Please reproduce every one of the lines below word for word.

(Material provided):
_ _ _ _

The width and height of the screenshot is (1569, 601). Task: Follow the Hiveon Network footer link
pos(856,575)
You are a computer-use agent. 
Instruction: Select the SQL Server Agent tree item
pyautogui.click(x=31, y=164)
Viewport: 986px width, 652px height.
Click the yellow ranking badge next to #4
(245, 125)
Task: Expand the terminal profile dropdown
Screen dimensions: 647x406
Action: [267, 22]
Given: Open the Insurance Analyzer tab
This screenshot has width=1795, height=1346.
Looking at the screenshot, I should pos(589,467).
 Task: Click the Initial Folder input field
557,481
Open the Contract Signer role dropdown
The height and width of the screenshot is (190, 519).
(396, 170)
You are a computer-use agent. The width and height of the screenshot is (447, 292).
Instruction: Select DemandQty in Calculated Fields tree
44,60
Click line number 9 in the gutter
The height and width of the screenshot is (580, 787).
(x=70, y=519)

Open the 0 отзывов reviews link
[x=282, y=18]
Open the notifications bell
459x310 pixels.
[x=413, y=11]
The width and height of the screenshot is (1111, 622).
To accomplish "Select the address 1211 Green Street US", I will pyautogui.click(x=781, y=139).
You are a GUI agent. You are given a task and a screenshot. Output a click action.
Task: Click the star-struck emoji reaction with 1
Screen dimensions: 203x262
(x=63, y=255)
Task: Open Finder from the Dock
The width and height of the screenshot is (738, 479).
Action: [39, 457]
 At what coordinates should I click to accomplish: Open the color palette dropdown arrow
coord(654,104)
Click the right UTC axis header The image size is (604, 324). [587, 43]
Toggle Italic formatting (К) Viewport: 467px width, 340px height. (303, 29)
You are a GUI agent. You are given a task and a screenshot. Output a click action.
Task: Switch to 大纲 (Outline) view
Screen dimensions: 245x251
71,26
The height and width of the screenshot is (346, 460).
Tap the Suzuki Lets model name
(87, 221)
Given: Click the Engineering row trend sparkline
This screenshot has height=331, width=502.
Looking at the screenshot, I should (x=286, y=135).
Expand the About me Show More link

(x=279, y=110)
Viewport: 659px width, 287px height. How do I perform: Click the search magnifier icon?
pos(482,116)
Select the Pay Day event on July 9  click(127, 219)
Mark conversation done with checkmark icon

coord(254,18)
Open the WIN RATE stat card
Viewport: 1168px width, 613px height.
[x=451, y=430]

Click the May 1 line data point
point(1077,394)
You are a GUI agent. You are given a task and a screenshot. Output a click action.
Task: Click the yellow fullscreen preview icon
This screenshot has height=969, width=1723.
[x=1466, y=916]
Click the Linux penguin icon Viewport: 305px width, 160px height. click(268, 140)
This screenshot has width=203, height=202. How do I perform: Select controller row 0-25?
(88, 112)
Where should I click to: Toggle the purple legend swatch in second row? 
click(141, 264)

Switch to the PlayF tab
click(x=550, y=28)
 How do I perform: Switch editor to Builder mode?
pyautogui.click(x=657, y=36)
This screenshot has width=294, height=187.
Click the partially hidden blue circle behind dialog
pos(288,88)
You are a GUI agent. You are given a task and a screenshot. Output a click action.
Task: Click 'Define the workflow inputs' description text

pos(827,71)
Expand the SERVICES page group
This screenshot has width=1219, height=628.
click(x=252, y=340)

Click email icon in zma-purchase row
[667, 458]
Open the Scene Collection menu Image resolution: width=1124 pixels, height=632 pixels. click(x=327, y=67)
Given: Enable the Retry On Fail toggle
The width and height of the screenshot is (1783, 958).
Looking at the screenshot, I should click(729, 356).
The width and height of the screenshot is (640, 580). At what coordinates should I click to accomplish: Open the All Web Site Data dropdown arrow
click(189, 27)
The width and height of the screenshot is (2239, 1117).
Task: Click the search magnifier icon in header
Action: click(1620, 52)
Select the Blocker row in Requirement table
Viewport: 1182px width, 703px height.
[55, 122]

_ _ _ _

(Reply):
The width and height of the screenshot is (1569, 601). Task: Follow the Hiveon Network footer link
pos(856,575)
You are a computer-use agent. 
Instruction: Select the SQL Server Agent tree item
pyautogui.click(x=31, y=164)
Viewport: 986px width, 652px height.
Click the yellow ranking badge next to #4
(245, 125)
Task: Expand the terminal profile dropdown
Screen dimensions: 647x406
Action: [267, 22]
Given: Open the Insurance Analyzer tab
This screenshot has width=1795, height=1346.
Looking at the screenshot, I should pos(589,467).
 Task: Click the Initial Folder input field
557,481
Open the Contract Signer role dropdown
The height and width of the screenshot is (190, 519).
(396, 170)
You are a computer-use agent. The width and height of the screenshot is (447, 292).
Instruction: Select DemandQty in Calculated Fields tree
44,60
Click line number 9 in the gutter
The height and width of the screenshot is (580, 787).
(x=70, y=519)

Open the 0 отзывов reviews link
[x=282, y=18]
Open the notifications bell
459x310 pixels.
[x=413, y=11]
The width and height of the screenshot is (1111, 622).
To accomplish "Select the address 1211 Green Street US", I will pyautogui.click(x=781, y=139).
You are a GUI agent. You are given a task and a screenshot. Output a click action.
Task: Click the star-struck emoji reaction with 1
Screen dimensions: 203x262
(x=63, y=255)
Task: Open Finder from the Dock
The width and height of the screenshot is (738, 479).
Action: [39, 457]
 At what coordinates should I click to accomplish: Open the color palette dropdown arrow
coord(654,104)
Click the right UTC axis header The image size is (604, 324). [587, 43]
Toggle Italic formatting (К) Viewport: 467px width, 340px height. (303, 29)
You are a GUI agent. You are given a task and a screenshot. Output a click action.
Task: Switch to 大纲 (Outline) view
Screen dimensions: 245x251
71,26
The height and width of the screenshot is (346, 460).
Tap the Suzuki Lets model name
(87, 221)
Given: Click the Engineering row trend sparkline
This screenshot has height=331, width=502.
Looking at the screenshot, I should (x=286, y=135).
Expand the About me Show More link

(x=279, y=110)
Viewport: 659px width, 287px height. How do I perform: Click the search magnifier icon?
pos(482,116)
Select the Pay Day event on July 9  click(127, 219)
Mark conversation done with checkmark icon

coord(254,18)
Open the WIN RATE stat card
Viewport: 1168px width, 613px height.
[x=451, y=430]

Click the May 1 line data point
point(1077,394)
You are a GUI agent. You are given a task and a screenshot. Output a click action.
Task: Click the yellow fullscreen preview icon
This screenshot has height=969, width=1723.
[x=1466, y=916]
Click the Linux penguin icon Viewport: 305px width, 160px height. click(268, 140)
This screenshot has width=203, height=202. How do I perform: Select controller row 0-25?
(88, 112)
Where should I click to: Toggle the purple legend swatch in second row? 
click(141, 264)

Switch to the PlayF tab
click(x=550, y=28)
 How do I perform: Switch editor to Builder mode?
pyautogui.click(x=657, y=36)
This screenshot has width=294, height=187.
Click the partially hidden blue circle behind dialog
pos(288,88)
You are a GUI agent. You are given a task and a screenshot. Output a click action.
Task: Click 'Define the workflow inputs' description text

pos(827,71)
Expand the SERVICES page group
This screenshot has width=1219, height=628.
click(x=252, y=340)

Click email icon in zma-purchase row
[667, 458]
Open the Scene Collection menu Image resolution: width=1124 pixels, height=632 pixels. click(x=327, y=67)
Given: Enable the Retry On Fail toggle
The width and height of the screenshot is (1783, 958).
Looking at the screenshot, I should click(729, 356).
The width and height of the screenshot is (640, 580). At what coordinates should I click to accomplish: Open the All Web Site Data dropdown arrow
click(189, 27)
The width and height of the screenshot is (2239, 1117).
Task: Click the search magnifier icon in header
Action: click(1620, 52)
Select the Blocker row in Requirement table
Viewport: 1182px width, 703px height.
[55, 122]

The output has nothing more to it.